Even with the bad shoulder, Bowman was still good enough to earn a contract with the New York Giants. By his second year in the organization, he became one of their top pitching prospects, when he put together a 17-win season for New York’s B-level farm club in Trenton. He followed that up with three successive double-digit victory seasons in the high minors while the local Recorder newspaper faithfully reported his progress to his proud hometown.
He got his first big league experience with two 1949 late-season starts against the Reds and Braves. The first big league hitter he faced was the Reds’ All Star third baseman Grady Hamner, who he retired on a groundout. He made it through four innings in his first start but just two his next and would spend the entire 1950 season back in the minors.

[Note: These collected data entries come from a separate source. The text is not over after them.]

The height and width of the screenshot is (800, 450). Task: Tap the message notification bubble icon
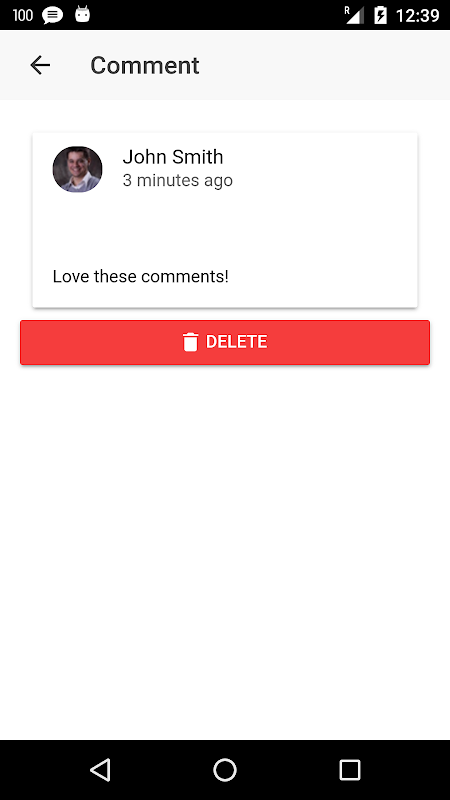coord(53,15)
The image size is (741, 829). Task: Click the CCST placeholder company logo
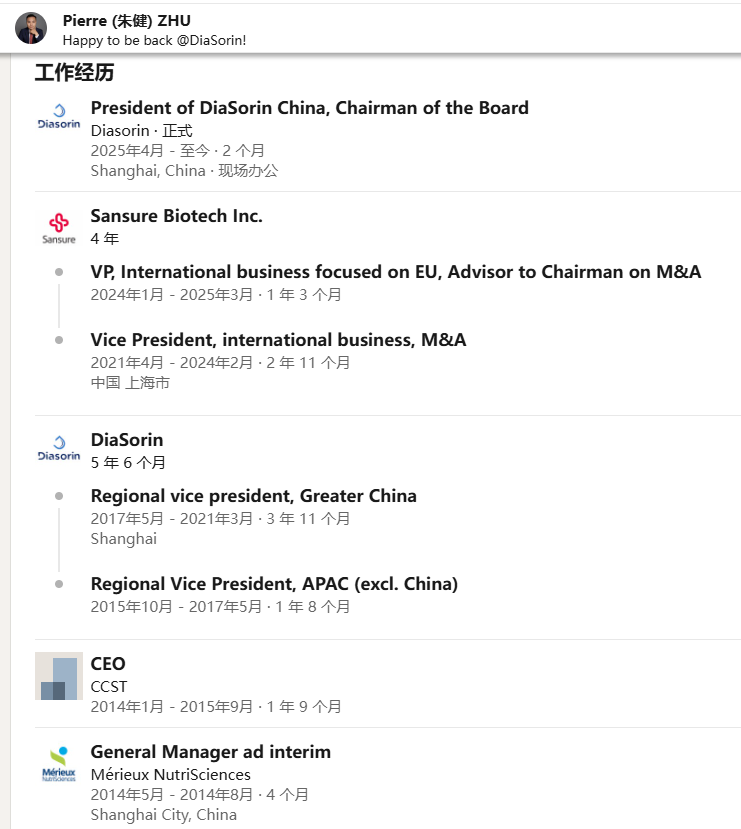coord(59,676)
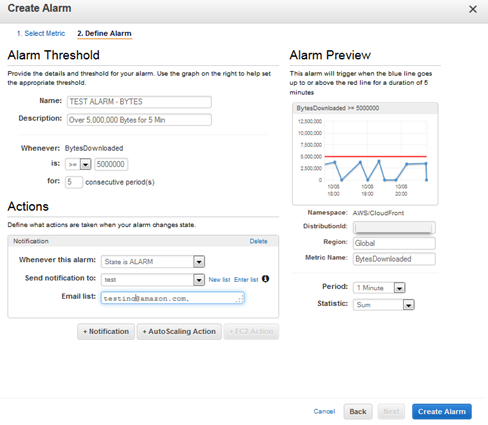Select the Define Alarm step tab
The height and width of the screenshot is (425, 488).
coord(104,33)

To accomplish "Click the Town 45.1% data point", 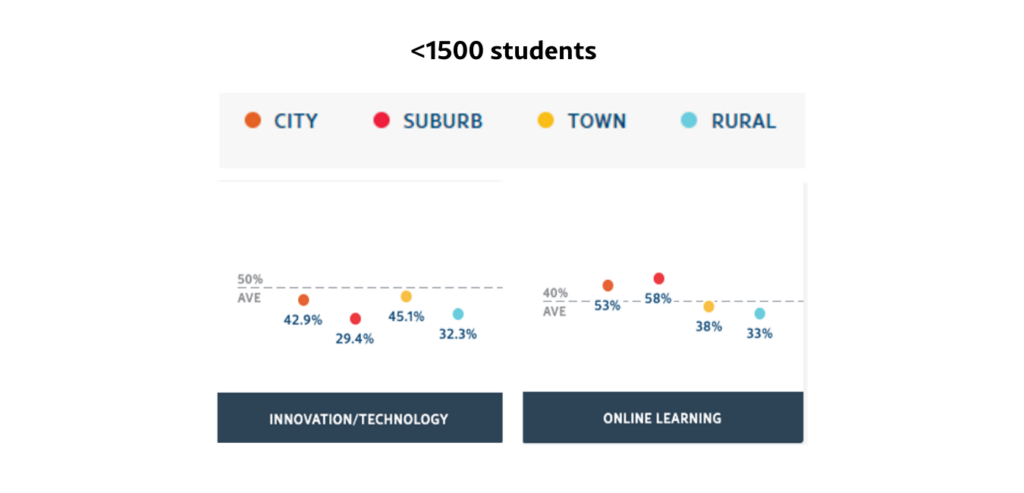I will click(x=406, y=297).
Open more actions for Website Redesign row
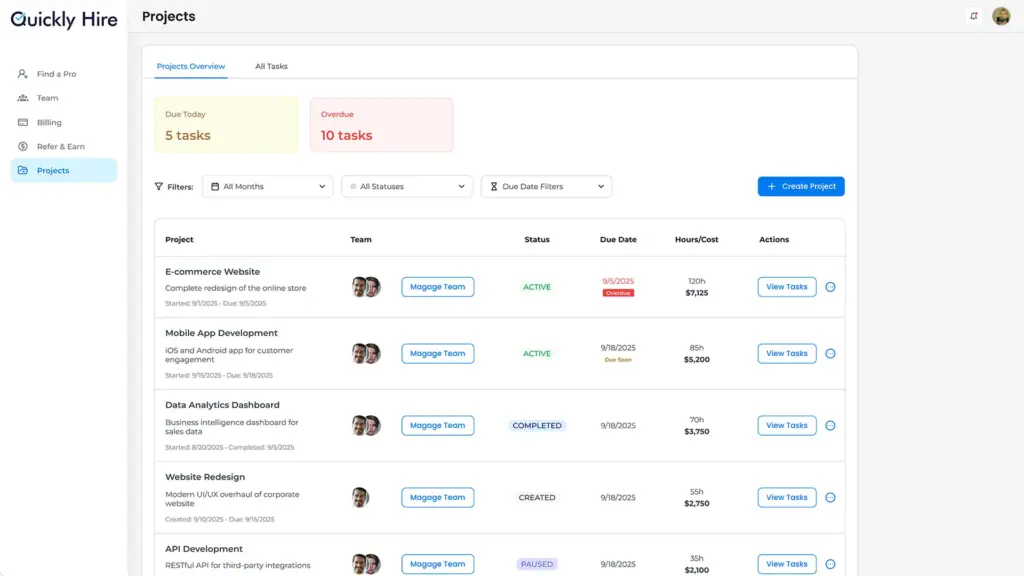Viewport: 1024px width, 576px height. [x=830, y=497]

By the time the 1951 Giants’ spring training camp opened, Bowman was 23-years-old with four straight solid seasons of minor league pitching on his resume and ready to pitch his way onto New York Manager Leo Durocher’s big league staff. He did just that with a solid spring performance and made the Opening Day roster. But after he lost his first two starts in April that year, he was demoted to the bullpen. Then on May 5, 1951 Bowman earned his first-ever big league victory with a scoreless five-inning relief performance against the Pirates. Just five days later, he got his first and only win as a Major League starting pitcher when he gave up only one run in a six-inning stint against the Cardinals in the Polo Grounds. All of Amsterdam celebrated the good news. Unfortunately, that would also turn out to be Bowman’s last big league victory. By the middle of June, he had walked 22 batters in just 26 innings and that lack of control had helped his ERA grow to over six runs per game and got him demoted back to the minors.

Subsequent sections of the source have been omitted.